§ **What you are asked to do**
Report, as a number alone, how many lines below contain the string "computer".

=== Records for the task ===

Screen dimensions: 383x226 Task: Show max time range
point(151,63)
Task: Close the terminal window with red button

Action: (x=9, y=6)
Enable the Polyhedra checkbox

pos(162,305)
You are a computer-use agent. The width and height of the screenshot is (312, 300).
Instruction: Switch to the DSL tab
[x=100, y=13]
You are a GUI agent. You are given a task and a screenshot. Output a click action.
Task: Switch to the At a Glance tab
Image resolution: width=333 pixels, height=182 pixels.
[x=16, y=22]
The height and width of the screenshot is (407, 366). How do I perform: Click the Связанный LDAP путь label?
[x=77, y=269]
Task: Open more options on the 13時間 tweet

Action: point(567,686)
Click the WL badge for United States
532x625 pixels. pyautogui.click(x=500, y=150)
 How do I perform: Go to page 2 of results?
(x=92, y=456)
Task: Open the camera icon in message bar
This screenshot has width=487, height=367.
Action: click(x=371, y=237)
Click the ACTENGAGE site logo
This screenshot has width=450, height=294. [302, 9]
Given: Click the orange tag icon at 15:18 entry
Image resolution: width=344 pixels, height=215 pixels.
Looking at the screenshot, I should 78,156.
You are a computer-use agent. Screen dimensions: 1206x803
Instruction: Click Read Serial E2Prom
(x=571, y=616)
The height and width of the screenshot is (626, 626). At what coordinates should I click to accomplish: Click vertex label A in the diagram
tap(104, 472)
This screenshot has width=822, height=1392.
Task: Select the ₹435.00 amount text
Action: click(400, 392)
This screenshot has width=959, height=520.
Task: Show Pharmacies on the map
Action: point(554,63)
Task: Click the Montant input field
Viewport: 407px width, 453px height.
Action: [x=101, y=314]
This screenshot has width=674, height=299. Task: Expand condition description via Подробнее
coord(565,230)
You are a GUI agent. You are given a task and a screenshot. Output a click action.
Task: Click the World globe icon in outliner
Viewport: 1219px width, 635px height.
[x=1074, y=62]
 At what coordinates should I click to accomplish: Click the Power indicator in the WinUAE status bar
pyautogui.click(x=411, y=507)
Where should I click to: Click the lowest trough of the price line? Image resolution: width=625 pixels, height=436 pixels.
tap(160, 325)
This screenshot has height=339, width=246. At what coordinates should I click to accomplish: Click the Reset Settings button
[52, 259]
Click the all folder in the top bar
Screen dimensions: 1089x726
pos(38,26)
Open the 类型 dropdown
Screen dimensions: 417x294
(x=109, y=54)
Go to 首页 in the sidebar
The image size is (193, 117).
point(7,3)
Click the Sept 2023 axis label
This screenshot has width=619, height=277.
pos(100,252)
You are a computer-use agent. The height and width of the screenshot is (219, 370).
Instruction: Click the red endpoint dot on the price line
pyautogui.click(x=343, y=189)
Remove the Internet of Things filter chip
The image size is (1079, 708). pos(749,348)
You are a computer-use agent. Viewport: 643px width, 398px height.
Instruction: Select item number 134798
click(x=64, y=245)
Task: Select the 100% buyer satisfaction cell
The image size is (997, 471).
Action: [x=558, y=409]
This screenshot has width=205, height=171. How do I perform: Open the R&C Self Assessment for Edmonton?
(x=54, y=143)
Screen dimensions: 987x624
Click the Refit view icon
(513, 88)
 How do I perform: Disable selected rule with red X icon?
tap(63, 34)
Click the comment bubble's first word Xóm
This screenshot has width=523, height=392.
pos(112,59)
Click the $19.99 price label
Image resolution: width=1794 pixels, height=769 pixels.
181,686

===

§ **Written response**
4